_Work to complete_
Condense the paragraph of the Chaplin and Hitler passage that begins "We have elevated Hitler," keeping its main facts.

------ Given passage

There was something curiously appropriate about the little tramp impersonating the dictator, for by 1939 Hitler and Chaplin were perhaps the two most famous men in the world. The tyrant and the tramp reverse roles in The Great Dictator, permitting the eternal outsider to address the masses…

Nor did the commonalities and similarities escape the eye of the rest of the entertainment world of the era.  Tommy Handley, the famous BBC radio comedian of the time, wrote a song named “Who is This Man Who Looks like Charlie Chaplin?” Handley was mainly known for the BBC radio show “It’s That Man Again.” and it is here that he took the opportunity to point to the obvious similarities between the fictional Tramp, and the man who went from being a tramp in real life only to rise to become dictator of Germany. The BBC’s “WW2 People’s War – An Archive of World War II War Memories” has an account of the episode that aired the song about Chaplin and Hitler. The war memory was contributed on January 20, 2006, by CSV Media NI and the article ID is A8679928. The account is taken from an interview with Roy Irvine.  The interview was by Walter Love, and it puts the timing of the show in context: “In the early days of the war you weren’t allowed to make Comic references to Hitler. It was still the time of Appeasement. But three days into the war, Tommy Handley appeared in a live program called “Who is that man who looks like Charlie Chaplin?”  The lyrics sang, in part:

“Who is this man who looks like Charlie Chaplin?
What makes him think that he can win a war?
It can’t be the moustache. That only makes us laugh!
And Charlie’s done it better, and before.
If it wasn’t for the boots and cane and trousers,
You couldn’t tell the 2 of them apart.
But the whole idea’s absurd. Charlie’s never said a word!
And Adolf couldn’t play a silent part!…

He’s amusing when he tries to play the villain.
It’s bound to get a laugh in every clime.
I believe it’s all a fake-up,
And in spite of all the makeup
We’re convinced it’s Charlie Chaplin all the time!

Supposing Charlie Chaplin got the fever.
A war would be a comedy, Pro Tem.
Imagine Adolf getting skittish,
Signing pacts with Rome and British,
And dropping custard pies on MGM.
Charlie Chaplin would be bigger, louder, funnier.
With him in charge the battles would be fun.
And the chief of his Gestapo
Wouldn’t be Groucho Marx, but Harpo,
And he’d soon have Shirley Temple on the run!…

But don’t let us be too hard on poor old Adolf,
He’s a god-send to the comics, he’s sublime.
Cartoonists love his make-up, but one morning we shall wake up
And find it’s Charlie Chaplin all the time!

We have elevated Hitler to the status of evil demigod, beyond human, and more like a comic book villain that was burped up from the depths of hell as the reincarnation of Lucifer himself.  The truth is closer to Chaplin’s and Handley’s depiction.  The truth is actually more frightening than the politically convenient exaggerations; Hitler was all too frail, effeminate, weak, egotistical, megalomaniac human.  It is the sober realization that Hitler was all too human which should awaken us to the reality that, despite all his awkwardness and eccentricities, the atrocities Hitler committed can be brought to bear upon humanity again.



EXCERPT: This is a chapter that did not make the final edit of “From a ‘Race of Masters’ to a ‘Master Race’: 1948-1848” and is presented here with all of its defects and imperfections.

------------
------ Information provided

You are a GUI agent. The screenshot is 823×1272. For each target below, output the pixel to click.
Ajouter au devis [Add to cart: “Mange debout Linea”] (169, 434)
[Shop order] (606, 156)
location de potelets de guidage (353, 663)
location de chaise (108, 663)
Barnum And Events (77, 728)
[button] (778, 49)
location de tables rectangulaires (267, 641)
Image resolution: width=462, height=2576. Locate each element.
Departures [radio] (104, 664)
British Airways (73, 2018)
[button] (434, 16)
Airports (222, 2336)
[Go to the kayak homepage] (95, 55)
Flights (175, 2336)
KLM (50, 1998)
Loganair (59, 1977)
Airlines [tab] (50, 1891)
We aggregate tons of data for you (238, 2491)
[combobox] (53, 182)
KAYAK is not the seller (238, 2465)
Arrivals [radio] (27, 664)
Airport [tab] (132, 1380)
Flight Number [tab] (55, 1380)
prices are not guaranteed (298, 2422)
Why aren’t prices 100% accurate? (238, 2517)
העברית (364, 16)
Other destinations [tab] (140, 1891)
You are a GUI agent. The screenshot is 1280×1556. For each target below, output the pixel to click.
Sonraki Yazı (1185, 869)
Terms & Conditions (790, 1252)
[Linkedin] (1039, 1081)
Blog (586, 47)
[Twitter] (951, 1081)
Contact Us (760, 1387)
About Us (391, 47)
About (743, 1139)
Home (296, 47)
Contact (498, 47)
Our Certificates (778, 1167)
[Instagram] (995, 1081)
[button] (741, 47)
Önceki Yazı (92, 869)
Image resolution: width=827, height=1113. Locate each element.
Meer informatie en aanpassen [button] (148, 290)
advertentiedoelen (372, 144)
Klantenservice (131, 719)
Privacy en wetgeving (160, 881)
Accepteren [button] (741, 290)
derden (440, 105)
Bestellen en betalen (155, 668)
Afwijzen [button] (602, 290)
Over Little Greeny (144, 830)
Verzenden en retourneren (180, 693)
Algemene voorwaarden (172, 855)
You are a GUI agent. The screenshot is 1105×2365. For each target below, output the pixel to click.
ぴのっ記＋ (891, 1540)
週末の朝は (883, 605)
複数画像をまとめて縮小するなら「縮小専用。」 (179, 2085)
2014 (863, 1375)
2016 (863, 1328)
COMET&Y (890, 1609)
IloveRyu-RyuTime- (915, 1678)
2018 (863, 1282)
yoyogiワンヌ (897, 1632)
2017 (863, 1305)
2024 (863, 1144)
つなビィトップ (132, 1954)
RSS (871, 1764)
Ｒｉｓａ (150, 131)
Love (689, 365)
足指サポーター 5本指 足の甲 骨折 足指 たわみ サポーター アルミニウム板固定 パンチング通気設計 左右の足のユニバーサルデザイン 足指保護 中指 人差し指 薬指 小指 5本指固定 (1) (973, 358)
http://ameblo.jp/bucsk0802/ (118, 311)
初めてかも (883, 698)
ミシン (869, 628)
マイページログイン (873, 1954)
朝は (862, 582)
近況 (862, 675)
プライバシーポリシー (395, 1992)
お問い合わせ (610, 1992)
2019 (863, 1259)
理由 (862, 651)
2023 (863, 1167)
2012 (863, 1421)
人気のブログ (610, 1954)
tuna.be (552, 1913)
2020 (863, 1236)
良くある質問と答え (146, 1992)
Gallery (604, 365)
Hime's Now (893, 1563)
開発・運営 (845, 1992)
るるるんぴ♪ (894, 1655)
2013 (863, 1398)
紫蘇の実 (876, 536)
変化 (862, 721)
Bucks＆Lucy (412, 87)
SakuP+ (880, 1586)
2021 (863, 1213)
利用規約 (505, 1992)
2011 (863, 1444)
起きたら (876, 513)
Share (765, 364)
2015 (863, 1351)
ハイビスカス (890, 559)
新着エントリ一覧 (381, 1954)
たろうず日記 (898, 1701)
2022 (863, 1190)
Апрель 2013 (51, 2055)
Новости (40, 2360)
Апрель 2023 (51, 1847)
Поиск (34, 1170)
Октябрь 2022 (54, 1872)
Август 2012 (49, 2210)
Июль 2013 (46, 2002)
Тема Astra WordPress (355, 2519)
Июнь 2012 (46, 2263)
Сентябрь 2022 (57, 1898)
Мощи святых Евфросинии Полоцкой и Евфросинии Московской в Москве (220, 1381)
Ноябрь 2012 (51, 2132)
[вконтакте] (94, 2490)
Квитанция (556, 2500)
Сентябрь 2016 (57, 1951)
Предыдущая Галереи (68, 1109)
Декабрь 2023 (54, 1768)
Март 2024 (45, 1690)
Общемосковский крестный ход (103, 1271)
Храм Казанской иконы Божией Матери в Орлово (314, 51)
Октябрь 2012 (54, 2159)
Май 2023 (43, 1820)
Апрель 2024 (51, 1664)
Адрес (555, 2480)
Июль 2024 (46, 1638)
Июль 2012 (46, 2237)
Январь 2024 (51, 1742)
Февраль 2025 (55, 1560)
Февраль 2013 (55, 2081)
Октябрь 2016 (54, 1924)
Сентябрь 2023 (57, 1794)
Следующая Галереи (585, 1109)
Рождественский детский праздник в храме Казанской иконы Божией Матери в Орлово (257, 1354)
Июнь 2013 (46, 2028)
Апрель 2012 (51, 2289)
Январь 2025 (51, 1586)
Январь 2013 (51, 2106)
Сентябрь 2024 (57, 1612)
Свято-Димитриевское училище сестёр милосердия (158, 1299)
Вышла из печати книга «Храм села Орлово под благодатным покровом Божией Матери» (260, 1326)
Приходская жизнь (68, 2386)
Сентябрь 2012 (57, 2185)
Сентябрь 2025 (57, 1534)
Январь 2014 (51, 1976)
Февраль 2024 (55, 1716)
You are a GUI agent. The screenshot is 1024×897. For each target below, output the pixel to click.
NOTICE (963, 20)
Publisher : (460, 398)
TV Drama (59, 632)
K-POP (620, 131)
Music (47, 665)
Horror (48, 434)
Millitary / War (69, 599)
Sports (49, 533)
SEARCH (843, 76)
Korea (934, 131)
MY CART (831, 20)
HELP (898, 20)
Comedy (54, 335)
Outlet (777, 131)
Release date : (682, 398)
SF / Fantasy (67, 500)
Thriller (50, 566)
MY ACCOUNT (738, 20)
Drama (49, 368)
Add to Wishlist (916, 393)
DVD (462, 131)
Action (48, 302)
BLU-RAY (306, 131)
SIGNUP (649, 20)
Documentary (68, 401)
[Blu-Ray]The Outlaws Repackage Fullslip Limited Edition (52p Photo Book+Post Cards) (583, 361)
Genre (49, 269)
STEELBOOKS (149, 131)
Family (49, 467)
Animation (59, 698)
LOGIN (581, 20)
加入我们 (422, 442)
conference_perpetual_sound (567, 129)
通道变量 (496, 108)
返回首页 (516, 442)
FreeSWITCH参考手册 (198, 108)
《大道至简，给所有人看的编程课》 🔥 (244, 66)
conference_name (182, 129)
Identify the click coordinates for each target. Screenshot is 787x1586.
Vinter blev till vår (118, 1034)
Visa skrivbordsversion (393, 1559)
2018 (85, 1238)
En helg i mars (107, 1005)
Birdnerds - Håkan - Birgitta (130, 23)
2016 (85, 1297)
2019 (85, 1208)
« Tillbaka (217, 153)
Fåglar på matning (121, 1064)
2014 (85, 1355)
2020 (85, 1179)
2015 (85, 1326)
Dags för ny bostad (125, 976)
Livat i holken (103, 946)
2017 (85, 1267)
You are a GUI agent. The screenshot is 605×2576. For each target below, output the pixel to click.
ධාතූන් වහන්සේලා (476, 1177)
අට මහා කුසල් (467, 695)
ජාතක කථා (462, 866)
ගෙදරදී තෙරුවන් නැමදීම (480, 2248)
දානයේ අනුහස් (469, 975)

------------

_Answer to this problem_
Hitler has been raised to the status of an evil demigod, more a comic-book villain or Lucifer reincarnated than a human being. Chaplin's and Handley's depiction is closer to the truth, and that truth is more frightening: Hitler was a frail, effeminate, weak, egotistical, megalomaniac human. Recognizing how human he was, despite his awkwardness and eccentricities, should make clear that atrocities like his could be brought upon humanity again.